In Montreal Honeymooners, also written and directed by Whelan, police inspector Clarence Wolfe questions Cross’s next-door neighbors, Patrick and Marie Moore. The couple is under suspicion not only for their proximity to the crime, but Marie’s identity as a Francophone.
Like Do No Harm, Montreal Honeymooners employs static images and text, but in this case, the presentation of the historical information feels didactic rather than dramatic.

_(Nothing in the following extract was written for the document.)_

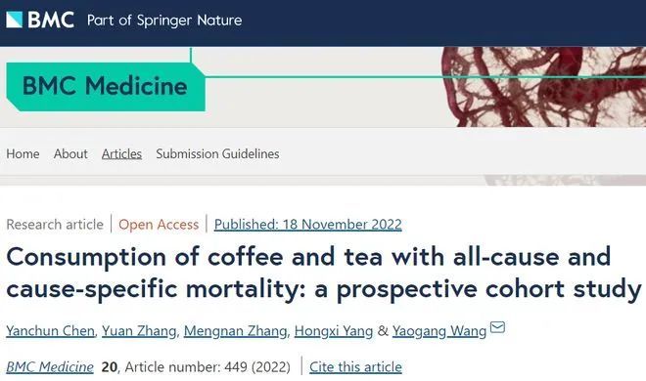Open author Yuan Zhang's link
Viewport: 646px width, 381px height.
(139, 331)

Whelan is appropriately patronizing as Wolfe, and Garcia and Levine are appealing as the mild Patrick Moore and spirited Marie Moore as she fires back at Wolfe’s microaggressions. But the stakes of their conflict feel low; the Moores never believe they are in real danger from the police and neither do we. With its runtime of 24 minutes, Montreal Honeymooners may not demand much of our time, but it leaves the many dramatic possibilities of the October Crisis regrettably unmined.
Ultimately Do No Harm and Montreal Honeymooners offer compelling and informative investigations of true events that may inspire curiosity and deeper dives into their histories.
Portions of Do No Harm and Montreal Honeymooners contain text that is not read aloud and audio that is not captioned.